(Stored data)
Segment Open

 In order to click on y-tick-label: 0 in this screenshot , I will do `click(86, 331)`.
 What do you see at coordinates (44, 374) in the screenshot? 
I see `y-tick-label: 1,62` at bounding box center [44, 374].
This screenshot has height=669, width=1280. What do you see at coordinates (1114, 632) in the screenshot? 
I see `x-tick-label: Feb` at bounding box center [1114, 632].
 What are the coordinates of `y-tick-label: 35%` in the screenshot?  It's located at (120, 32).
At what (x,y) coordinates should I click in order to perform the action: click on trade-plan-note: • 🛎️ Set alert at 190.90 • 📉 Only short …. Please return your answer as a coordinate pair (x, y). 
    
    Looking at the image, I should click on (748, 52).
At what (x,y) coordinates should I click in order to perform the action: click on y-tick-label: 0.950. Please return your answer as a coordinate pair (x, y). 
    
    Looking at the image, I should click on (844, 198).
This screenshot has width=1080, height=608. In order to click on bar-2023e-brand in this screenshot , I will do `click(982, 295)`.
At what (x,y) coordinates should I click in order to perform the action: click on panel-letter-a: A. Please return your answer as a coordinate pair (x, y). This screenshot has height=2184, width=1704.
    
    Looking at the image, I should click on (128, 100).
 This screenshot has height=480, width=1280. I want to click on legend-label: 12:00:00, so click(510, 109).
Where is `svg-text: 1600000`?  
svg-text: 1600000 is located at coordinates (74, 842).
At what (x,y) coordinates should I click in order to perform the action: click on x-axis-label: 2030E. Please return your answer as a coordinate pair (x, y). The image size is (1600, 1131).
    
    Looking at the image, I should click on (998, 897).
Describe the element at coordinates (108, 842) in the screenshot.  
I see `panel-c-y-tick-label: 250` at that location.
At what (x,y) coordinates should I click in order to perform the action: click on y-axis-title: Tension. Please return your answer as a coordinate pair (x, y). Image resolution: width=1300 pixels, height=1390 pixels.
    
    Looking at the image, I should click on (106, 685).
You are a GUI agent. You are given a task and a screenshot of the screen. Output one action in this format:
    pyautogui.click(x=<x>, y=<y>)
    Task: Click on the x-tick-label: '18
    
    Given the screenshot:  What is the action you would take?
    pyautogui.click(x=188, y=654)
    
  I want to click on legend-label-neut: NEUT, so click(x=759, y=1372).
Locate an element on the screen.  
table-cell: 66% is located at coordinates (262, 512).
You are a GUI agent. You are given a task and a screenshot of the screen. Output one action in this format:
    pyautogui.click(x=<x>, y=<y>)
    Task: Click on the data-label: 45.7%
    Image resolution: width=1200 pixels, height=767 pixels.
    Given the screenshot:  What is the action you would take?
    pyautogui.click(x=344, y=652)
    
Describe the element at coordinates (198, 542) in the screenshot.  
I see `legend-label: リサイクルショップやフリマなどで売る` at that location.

Segment Closed

* [WHAT YOU NEED TO DO]: Please print the rows above again line for line, with no changes.

* [WRITTEN SOLUTION]:
 In order to click on y-tick-label: 0 in this screenshot , I will do `click(86, 331)`.
 What do you see at coordinates (44, 374) in the screenshot? 
I see `y-tick-label: 1,62` at bounding box center [44, 374].
This screenshot has height=669, width=1280. What do you see at coordinates (1114, 632) in the screenshot? 
I see `x-tick-label: Feb` at bounding box center [1114, 632].
 What are the coordinates of `y-tick-label: 35%` in the screenshot?  It's located at (120, 32).
At what (x,y) coordinates should I click in order to perform the action: click on trade-plan-note: • 🛎️ Set alert at 190.90 • 📉 Only short …. Please return your answer as a coordinate pair (x, y). 
    
    Looking at the image, I should click on (748, 52).
At what (x,y) coordinates should I click in order to perform the action: click on y-tick-label: 0.950. Please return your answer as a coordinate pair (x, y). 
    
    Looking at the image, I should click on (844, 198).
This screenshot has width=1080, height=608. In order to click on bar-2023e-brand in this screenshot , I will do `click(982, 295)`.
At what (x,y) coordinates should I click in order to perform the action: click on panel-letter-a: A. Please return your answer as a coordinate pair (x, y). This screenshot has height=2184, width=1704.
    
    Looking at the image, I should click on (128, 100).
 This screenshot has height=480, width=1280. I want to click on legend-label: 12:00:00, so click(510, 109).
Where is `svg-text: 1600000`?  
svg-text: 1600000 is located at coordinates (74, 842).
At what (x,y) coordinates should I click in order to perform the action: click on x-axis-label: 2030E. Please return your answer as a coordinate pair (x, y). The image size is (1600, 1131).
    
    Looking at the image, I should click on (998, 897).
Describe the element at coordinates (108, 842) in the screenshot.  
I see `panel-c-y-tick-label: 250` at that location.
At what (x,y) coordinates should I click in order to perform the action: click on y-axis-title: Tension. Please return your answer as a coordinate pair (x, y). Image resolution: width=1300 pixels, height=1390 pixels.
    
    Looking at the image, I should click on (106, 685).
You are a GUI agent. You are given a task and a screenshot of the screen. Output one action in this format:
    pyautogui.click(x=<x>, y=<y>)
    Task: Click on the x-tick-label: '18
    
    Given the screenshot:  What is the action you would take?
    pyautogui.click(x=188, y=654)
    
  I want to click on legend-label-neut: NEUT, so click(x=759, y=1372).
Locate an element on the screen.  
table-cell: 66% is located at coordinates (262, 512).
You are a GUI agent. You are given a task and a screenshot of the screen. Output one action in this format:
    pyautogui.click(x=<x>, y=<y>)
    Task: Click on the data-label: 45.7%
    Image resolution: width=1200 pixels, height=767 pixels.
    Given the screenshot:  What is the action you would take?
    pyautogui.click(x=344, y=652)
    
Describe the element at coordinates (198, 542) in the screenshot.  
I see `legend-label: リサイクルショップやフリマなどで売る` at that location.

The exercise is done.